:: MATERIAL FOR THIS EXERCISE ::
+--

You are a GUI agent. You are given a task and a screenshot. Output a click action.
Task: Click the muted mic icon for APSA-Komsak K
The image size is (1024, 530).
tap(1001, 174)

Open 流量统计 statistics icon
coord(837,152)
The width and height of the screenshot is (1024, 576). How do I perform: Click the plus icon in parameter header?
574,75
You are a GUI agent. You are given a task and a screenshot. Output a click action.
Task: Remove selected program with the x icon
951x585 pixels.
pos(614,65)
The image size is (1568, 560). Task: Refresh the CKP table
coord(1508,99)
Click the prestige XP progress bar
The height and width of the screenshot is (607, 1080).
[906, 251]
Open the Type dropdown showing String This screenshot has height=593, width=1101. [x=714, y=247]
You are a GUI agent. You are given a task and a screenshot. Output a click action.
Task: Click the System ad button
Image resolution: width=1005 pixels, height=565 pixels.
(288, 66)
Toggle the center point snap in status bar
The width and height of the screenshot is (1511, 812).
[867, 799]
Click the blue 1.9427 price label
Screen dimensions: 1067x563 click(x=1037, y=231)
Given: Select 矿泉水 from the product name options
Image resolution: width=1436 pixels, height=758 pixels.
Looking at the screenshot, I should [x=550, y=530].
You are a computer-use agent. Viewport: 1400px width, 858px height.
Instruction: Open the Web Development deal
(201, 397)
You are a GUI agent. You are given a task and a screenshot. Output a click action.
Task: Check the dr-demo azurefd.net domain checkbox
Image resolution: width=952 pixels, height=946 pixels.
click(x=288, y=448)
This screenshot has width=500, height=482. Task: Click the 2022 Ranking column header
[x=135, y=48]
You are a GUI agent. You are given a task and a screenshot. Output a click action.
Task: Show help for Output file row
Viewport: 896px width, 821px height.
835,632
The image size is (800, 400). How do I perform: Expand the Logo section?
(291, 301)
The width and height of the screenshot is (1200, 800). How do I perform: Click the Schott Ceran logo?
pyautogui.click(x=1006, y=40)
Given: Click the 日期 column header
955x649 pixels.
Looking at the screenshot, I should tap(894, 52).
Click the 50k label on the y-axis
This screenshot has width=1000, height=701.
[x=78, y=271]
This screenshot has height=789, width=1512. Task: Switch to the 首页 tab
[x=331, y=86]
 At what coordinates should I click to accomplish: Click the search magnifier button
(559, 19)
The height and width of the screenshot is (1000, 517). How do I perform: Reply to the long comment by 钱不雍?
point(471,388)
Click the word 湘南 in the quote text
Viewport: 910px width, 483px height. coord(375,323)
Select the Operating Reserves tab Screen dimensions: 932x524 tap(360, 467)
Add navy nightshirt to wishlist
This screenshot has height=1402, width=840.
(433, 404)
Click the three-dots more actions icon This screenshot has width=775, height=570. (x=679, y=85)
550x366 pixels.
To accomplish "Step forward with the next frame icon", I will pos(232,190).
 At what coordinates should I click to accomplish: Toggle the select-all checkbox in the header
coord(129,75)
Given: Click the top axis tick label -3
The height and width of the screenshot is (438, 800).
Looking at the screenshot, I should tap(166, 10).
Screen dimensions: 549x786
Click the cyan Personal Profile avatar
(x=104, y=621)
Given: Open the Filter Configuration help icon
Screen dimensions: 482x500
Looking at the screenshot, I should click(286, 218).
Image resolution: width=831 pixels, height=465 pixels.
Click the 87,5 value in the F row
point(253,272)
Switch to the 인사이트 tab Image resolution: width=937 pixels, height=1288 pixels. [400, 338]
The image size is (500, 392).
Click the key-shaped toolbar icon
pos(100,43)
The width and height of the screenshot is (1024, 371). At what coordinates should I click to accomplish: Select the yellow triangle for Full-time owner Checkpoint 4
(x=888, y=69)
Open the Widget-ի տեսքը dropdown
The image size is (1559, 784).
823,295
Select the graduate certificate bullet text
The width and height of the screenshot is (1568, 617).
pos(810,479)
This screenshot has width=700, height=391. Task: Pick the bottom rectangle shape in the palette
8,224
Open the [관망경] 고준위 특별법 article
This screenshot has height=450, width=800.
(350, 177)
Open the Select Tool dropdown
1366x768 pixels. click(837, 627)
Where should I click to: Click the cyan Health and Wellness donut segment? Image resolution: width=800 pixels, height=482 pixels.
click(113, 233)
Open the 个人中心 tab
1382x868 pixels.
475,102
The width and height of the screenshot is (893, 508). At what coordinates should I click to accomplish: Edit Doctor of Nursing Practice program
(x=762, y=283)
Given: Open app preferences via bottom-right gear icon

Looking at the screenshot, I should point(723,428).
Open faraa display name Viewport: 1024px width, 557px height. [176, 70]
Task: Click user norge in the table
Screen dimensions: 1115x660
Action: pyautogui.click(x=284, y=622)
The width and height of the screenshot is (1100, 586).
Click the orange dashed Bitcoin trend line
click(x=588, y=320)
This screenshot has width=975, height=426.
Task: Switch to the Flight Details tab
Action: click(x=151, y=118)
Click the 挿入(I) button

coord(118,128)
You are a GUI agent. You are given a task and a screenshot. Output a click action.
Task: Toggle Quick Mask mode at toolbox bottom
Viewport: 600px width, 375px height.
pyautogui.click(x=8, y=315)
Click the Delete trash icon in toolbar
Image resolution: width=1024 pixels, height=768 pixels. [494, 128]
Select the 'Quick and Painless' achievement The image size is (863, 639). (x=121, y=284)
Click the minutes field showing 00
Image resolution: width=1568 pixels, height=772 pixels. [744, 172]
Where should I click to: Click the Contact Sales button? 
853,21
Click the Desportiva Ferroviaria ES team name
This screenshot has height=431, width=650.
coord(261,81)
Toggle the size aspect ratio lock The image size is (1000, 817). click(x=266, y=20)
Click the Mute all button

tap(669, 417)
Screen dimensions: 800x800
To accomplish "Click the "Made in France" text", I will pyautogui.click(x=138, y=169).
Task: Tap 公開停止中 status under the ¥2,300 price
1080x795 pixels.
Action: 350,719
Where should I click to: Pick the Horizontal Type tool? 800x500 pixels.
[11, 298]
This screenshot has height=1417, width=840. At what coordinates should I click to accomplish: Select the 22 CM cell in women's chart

+--

:: WHAT IS REQUIRED ::
Count every line of the material above that includes "Quick", giving the total without any other words.

:: SOLUTION TO THE EXERCISE ::
2